Cette tentation culminera jusqu'à un baiser désiré depuis longtemps, reniant ainsi le fiancé un peu gauche, Rory. Mais cette aventure sera finalement salvatrice puisque après avoir (littéralement) oublié celui qui devait devenir son époux, elle se rendra compte de son erreur. A trop vouloir choisir entre le rêve et la réalité (Amy's Choice), on va de psychiatres en psychiatres et on oublie qu'on peut avoir les deux (The Big Bang). Cette imagination tant désirée est le point de départ du récit et culminera dans un final où elle est pervertie par le Mal (uniquement des modèles masculins...) afin non pas de détruire l'Univers mais de le sauver, sans en mesurer les conséquences.
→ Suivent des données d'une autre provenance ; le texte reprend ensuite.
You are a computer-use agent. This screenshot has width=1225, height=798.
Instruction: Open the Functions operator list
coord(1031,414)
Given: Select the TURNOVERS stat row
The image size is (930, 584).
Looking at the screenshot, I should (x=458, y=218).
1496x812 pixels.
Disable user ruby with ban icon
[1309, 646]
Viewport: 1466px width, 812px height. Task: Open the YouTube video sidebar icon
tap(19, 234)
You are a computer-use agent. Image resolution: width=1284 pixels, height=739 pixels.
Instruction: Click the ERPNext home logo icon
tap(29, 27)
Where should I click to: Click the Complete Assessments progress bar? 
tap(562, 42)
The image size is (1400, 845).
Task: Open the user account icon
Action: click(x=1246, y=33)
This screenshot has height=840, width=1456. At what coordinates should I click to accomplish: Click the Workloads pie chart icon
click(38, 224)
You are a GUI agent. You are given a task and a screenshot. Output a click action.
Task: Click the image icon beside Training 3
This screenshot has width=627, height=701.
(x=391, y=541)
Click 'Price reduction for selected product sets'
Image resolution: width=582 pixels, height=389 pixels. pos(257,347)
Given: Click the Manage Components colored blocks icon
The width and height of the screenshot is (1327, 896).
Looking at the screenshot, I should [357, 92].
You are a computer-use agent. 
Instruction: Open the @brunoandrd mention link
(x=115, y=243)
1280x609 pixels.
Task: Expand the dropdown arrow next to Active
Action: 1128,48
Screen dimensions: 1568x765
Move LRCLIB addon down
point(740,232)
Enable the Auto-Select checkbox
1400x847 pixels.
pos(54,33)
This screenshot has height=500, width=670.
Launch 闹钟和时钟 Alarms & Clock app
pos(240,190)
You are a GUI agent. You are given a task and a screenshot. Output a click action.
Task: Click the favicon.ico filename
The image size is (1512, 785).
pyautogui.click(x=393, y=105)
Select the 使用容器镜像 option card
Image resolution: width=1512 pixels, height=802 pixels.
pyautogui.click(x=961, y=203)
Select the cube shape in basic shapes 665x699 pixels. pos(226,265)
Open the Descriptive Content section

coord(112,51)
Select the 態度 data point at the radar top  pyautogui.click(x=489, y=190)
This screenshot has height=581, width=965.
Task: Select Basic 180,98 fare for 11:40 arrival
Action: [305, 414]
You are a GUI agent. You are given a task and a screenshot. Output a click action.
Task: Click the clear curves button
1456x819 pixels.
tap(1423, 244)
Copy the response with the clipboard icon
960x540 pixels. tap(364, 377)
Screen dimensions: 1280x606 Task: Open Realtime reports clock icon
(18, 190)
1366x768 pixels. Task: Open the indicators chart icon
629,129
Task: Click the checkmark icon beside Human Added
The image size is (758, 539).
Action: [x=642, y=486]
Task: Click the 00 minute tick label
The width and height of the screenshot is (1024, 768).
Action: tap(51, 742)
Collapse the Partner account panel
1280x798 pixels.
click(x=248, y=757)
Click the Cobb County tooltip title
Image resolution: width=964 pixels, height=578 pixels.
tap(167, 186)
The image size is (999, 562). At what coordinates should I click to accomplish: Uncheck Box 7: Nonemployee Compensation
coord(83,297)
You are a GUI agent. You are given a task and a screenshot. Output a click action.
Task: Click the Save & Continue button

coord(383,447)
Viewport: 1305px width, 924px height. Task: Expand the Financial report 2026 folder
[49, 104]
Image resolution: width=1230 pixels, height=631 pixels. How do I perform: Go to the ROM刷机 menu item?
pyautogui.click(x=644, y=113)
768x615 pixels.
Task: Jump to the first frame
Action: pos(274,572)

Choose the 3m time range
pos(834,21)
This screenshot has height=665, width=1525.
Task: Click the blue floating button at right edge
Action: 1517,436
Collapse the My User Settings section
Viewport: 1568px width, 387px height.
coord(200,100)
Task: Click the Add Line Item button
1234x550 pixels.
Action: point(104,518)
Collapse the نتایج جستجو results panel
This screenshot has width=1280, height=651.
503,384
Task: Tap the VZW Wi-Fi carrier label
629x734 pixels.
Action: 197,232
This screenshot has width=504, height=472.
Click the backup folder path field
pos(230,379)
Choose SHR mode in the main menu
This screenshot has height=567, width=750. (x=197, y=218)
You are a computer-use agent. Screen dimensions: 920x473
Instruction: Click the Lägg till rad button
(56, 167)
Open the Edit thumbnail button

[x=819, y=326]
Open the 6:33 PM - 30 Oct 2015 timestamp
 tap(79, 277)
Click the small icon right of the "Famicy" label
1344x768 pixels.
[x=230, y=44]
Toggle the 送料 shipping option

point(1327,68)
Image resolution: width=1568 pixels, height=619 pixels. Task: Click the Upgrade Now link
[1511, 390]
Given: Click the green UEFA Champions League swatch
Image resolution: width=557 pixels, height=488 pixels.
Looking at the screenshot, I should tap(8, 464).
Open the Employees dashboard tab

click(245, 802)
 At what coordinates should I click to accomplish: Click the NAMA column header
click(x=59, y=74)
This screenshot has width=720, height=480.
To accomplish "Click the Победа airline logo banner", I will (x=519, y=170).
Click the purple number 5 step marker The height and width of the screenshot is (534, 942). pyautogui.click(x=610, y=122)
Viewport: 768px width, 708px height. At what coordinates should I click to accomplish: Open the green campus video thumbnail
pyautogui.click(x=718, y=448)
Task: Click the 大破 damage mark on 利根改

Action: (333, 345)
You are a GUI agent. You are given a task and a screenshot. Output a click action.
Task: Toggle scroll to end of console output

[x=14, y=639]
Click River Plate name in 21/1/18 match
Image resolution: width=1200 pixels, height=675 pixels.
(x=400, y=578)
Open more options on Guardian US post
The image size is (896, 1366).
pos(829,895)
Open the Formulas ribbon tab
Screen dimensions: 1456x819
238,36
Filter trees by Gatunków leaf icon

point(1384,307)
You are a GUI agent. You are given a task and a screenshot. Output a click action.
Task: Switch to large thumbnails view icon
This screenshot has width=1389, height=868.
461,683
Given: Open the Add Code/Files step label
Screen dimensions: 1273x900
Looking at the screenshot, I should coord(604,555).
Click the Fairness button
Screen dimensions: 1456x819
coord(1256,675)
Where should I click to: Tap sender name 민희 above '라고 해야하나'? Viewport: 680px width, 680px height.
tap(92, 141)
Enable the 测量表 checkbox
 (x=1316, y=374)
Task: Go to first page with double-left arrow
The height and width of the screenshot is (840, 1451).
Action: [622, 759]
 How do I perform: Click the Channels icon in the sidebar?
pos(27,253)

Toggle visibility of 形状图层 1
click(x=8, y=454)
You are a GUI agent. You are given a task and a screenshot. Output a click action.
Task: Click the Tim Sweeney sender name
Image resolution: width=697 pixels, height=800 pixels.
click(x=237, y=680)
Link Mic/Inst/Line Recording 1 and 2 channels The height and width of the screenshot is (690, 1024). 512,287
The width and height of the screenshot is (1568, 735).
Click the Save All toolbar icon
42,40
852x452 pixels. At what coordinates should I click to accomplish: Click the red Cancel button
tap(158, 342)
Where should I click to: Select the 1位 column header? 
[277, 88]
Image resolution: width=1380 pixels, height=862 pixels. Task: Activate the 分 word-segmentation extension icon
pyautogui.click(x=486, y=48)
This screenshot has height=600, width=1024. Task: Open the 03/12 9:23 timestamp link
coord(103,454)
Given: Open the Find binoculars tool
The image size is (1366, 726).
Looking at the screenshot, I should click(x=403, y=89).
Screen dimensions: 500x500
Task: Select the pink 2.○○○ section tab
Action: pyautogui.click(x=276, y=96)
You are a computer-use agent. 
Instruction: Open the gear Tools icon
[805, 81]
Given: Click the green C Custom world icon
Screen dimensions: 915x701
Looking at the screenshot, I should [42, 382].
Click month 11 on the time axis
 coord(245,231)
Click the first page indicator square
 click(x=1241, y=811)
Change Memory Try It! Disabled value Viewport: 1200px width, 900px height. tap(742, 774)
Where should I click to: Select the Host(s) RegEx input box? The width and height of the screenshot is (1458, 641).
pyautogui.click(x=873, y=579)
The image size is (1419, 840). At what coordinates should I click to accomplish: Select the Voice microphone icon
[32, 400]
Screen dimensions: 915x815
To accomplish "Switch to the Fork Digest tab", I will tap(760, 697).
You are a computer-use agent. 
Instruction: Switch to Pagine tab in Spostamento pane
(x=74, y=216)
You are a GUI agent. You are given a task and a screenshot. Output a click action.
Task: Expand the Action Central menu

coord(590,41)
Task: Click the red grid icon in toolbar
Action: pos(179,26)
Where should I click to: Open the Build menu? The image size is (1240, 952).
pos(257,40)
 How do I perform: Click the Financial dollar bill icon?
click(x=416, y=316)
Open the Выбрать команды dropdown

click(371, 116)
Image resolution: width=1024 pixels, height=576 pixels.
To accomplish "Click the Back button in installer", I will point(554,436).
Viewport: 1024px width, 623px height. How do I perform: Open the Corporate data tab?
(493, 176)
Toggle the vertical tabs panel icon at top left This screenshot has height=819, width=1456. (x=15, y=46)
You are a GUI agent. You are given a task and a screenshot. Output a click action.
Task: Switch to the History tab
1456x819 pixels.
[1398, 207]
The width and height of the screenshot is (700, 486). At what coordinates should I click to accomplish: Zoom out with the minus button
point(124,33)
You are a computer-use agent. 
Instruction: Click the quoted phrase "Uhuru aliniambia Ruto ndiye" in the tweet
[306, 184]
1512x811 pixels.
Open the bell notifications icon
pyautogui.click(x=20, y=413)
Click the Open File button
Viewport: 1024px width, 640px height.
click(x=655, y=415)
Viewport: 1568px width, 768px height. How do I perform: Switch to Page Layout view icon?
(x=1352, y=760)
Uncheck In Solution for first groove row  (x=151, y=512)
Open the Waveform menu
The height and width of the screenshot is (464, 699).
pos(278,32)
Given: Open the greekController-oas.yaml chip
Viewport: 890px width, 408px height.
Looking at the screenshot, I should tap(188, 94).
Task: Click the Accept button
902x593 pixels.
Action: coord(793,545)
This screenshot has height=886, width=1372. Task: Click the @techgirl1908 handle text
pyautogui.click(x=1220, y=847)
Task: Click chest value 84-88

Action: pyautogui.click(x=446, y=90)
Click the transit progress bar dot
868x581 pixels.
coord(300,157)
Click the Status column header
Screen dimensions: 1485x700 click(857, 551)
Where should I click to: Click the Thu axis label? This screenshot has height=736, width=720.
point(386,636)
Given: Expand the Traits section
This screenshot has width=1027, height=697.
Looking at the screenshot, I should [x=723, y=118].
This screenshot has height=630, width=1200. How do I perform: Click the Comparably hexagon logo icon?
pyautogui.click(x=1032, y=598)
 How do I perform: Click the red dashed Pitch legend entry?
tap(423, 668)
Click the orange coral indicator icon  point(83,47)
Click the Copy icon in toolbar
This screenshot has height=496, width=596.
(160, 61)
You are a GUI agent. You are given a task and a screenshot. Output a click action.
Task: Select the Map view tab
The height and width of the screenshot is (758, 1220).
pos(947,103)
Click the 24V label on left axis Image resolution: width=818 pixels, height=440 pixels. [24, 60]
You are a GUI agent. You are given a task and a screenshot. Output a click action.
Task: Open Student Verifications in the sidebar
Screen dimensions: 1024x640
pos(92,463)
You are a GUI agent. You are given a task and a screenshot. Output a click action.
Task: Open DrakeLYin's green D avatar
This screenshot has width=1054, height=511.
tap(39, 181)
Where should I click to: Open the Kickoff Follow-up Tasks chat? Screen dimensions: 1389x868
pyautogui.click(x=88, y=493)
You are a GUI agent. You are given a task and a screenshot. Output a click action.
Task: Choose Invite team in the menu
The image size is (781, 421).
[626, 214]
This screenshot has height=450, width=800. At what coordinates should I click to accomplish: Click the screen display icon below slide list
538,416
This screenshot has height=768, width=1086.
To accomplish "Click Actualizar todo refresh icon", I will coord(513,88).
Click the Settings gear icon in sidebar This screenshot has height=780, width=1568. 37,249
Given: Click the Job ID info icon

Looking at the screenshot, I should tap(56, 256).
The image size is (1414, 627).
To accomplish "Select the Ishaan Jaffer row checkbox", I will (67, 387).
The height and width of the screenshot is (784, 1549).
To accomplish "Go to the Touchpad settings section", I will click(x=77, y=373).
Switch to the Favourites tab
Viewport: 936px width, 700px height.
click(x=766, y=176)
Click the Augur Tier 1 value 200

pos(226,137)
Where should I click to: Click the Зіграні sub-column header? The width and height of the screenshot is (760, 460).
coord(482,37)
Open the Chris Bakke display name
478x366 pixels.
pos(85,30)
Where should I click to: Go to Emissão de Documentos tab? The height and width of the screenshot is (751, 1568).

Moffat a donc créé un récit sur le pouvoir de l'imagination. Imagination salvatrice mais dangereuse si la femme n'est pas présente pour stabiliser le chaos, recréer le Bien... rebooter l'Univers (The Big Bang).

L'épisode The Lodger est d'ailleurs une sorte de synthèse du run de Moffat puisque la demoiselle désirée par le loueur est tiraillée entre son rêve et son amour. Avoir accepté ce dernier sans oublier le premier sauvera la situation. Cette image de la femme de pouvoir est présente tout au long de la saison : Reines (Vampires Of Venice ; The Beast Below) ou combattantes (Cold Blood), mères ou filles. Elles peuvent sauver le monde ou le détruire, prennent les décisions difficiles, représentent le contre pouvoir. Elles sont le point central autour duquel gravite le modèle masculin, soit à ses ordres, soit faible (d’ailleurs, la plupart des contes de fée ont en fait été écrits par des femmes, en signe d’émancipation intellectuelle). L'exemple du mariage est le plus frappant puisque c'est un Rory soumis qui accepte de changer de nom de famille en prenant celui d'Amelia Pond. On pourrait également citer le personnage de River Song, seul élément liant les runs de Davies et Moffat. Elle connaît le passé et l'avenir du Docteur. Elle l'attire où qu'elle soit quand elle le désire. De même, ce n'est pas Rory le héros, suivi par une demoiselle au coeur pur. C'est l'inverse. On pourrait rapprocher ces éléments du personnage de Donna (saison quatre), autour duquel tout converge.

Doctor Who 2010
 


GERONIMO
Il y aurait encore beaucoup d'autres choses à dire sur la cinquième saison de Docteur Who, notamment sur le côté sombre et ambivalent du personnage (je n'avais pas encore dit à quel point Matt Smith était brillant, c'est fait). Mais tout ceci semble se poursuivre dans la sixième saison, qui doit résoudre plusieurs questions en suspens (qui a piégé le Tardis ?). On conclura donc en parlant de l'énorme potentiel populaire que possède la série et qu'elle exploite à merveille : vampires, aliens, bataille spatiale, monstres, etc. Davies a ressuscité un personnage. Moffat lui offre son tapis rouge. Le Docteur est mort. Vive le Docteur.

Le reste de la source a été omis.